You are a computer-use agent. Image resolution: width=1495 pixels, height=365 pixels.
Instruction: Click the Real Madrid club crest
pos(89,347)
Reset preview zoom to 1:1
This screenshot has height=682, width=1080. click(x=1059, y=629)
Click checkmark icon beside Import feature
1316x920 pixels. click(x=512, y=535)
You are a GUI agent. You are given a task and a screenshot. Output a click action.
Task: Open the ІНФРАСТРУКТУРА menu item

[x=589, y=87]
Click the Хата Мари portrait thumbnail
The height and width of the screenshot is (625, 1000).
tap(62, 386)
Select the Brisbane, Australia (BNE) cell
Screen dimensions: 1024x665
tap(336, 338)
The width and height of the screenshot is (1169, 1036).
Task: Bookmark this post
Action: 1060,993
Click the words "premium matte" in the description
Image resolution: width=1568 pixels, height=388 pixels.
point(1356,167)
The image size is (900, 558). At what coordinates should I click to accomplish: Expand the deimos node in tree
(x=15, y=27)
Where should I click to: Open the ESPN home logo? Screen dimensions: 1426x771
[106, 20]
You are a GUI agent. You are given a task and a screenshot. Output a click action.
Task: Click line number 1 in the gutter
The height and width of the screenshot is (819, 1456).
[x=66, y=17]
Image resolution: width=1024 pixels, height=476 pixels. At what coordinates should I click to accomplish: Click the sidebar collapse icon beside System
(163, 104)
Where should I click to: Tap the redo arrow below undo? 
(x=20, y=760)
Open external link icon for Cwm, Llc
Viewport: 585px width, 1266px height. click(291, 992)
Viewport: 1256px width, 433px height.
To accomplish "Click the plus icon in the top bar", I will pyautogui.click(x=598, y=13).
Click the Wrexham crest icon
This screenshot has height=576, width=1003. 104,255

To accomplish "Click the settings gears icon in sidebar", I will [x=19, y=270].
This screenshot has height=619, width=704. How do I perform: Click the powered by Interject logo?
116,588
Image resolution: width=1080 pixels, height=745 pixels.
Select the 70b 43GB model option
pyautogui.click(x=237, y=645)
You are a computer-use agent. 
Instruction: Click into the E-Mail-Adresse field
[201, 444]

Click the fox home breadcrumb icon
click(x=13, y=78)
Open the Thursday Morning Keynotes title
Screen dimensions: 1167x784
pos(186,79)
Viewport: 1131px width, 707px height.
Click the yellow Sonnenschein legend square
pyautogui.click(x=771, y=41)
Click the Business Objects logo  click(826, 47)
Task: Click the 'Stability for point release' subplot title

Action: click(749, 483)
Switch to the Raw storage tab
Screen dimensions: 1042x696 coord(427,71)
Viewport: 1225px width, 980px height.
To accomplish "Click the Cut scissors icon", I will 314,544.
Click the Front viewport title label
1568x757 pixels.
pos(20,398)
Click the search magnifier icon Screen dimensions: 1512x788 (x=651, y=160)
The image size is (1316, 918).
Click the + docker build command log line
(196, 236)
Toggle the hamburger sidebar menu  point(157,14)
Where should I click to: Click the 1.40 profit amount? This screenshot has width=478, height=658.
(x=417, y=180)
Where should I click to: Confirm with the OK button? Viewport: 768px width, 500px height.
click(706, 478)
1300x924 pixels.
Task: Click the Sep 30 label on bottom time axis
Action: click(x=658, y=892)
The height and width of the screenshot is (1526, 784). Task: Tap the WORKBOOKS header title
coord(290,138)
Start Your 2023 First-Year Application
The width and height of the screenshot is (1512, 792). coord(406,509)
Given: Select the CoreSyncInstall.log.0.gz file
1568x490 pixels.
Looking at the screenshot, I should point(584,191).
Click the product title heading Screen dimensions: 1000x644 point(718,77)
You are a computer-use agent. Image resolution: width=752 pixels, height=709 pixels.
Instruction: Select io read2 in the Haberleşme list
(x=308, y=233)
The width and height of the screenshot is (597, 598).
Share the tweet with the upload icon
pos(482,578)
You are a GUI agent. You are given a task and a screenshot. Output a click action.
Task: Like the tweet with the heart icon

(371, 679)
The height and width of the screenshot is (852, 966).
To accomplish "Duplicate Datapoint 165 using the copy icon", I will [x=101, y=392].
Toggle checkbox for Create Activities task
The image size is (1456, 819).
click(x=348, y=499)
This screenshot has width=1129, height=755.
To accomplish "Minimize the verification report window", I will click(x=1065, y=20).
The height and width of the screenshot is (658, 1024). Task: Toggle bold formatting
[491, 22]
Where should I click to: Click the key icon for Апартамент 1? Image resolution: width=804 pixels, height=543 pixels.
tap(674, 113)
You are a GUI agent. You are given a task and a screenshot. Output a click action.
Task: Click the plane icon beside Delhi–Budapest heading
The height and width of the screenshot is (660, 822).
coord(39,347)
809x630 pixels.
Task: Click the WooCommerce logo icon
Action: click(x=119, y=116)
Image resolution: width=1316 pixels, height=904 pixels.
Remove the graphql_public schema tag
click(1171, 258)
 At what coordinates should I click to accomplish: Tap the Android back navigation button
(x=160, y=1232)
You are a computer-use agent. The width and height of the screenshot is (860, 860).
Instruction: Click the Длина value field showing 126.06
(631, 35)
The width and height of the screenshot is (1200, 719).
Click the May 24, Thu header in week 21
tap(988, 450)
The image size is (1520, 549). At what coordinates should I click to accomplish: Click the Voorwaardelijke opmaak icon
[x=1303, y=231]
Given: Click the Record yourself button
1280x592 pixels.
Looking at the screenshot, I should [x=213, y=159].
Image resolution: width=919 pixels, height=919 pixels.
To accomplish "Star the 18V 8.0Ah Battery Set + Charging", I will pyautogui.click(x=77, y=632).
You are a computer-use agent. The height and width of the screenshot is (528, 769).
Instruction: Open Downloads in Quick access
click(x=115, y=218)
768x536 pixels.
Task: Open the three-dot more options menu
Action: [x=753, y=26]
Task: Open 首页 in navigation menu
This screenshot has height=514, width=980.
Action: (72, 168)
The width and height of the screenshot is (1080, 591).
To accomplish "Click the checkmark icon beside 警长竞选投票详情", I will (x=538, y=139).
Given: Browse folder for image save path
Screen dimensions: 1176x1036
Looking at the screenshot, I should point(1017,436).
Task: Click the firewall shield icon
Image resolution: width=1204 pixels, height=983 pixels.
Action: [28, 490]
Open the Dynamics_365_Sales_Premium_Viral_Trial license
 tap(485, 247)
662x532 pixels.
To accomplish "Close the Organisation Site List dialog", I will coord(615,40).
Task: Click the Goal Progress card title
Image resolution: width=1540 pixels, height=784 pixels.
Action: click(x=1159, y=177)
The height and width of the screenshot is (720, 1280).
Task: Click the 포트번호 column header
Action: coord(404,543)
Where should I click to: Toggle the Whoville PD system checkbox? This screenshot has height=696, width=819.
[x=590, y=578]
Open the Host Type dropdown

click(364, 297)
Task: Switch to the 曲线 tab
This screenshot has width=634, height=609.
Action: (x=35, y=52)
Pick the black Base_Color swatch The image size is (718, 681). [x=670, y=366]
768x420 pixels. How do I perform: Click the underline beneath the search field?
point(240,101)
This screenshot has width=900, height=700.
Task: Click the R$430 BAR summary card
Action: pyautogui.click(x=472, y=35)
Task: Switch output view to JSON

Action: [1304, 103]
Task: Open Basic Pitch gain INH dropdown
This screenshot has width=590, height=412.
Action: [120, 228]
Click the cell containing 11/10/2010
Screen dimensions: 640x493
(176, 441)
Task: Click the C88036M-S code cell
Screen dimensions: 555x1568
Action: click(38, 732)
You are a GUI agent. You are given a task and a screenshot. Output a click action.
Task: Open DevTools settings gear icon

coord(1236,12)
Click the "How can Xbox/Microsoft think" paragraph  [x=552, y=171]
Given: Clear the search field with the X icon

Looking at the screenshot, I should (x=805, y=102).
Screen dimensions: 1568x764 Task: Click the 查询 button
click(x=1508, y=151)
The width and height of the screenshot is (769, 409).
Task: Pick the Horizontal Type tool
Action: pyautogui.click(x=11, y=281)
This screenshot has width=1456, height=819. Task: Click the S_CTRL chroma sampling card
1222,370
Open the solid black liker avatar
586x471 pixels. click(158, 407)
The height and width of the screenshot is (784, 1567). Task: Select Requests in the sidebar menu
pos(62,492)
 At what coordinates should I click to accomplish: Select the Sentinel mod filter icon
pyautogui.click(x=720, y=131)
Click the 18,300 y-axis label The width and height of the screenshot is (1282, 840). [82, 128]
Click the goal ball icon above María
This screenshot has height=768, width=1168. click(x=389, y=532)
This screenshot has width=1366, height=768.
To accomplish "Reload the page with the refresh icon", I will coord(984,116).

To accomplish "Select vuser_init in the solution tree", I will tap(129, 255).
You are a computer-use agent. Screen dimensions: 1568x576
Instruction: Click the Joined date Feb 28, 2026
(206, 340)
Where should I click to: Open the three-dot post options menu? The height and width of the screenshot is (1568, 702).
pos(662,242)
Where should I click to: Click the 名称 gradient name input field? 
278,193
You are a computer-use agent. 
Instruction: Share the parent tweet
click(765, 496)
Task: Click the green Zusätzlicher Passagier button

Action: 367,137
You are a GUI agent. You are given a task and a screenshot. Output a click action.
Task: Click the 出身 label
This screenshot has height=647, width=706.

---

### The problem
Filter the listing down to the lines holding the word "heading", and return those.

### Reply to the exercise
Click the product title heading Screen dimensions: 1000x644 point(718,77)
Task: Click the plane icon beside Delhi–Budapest heading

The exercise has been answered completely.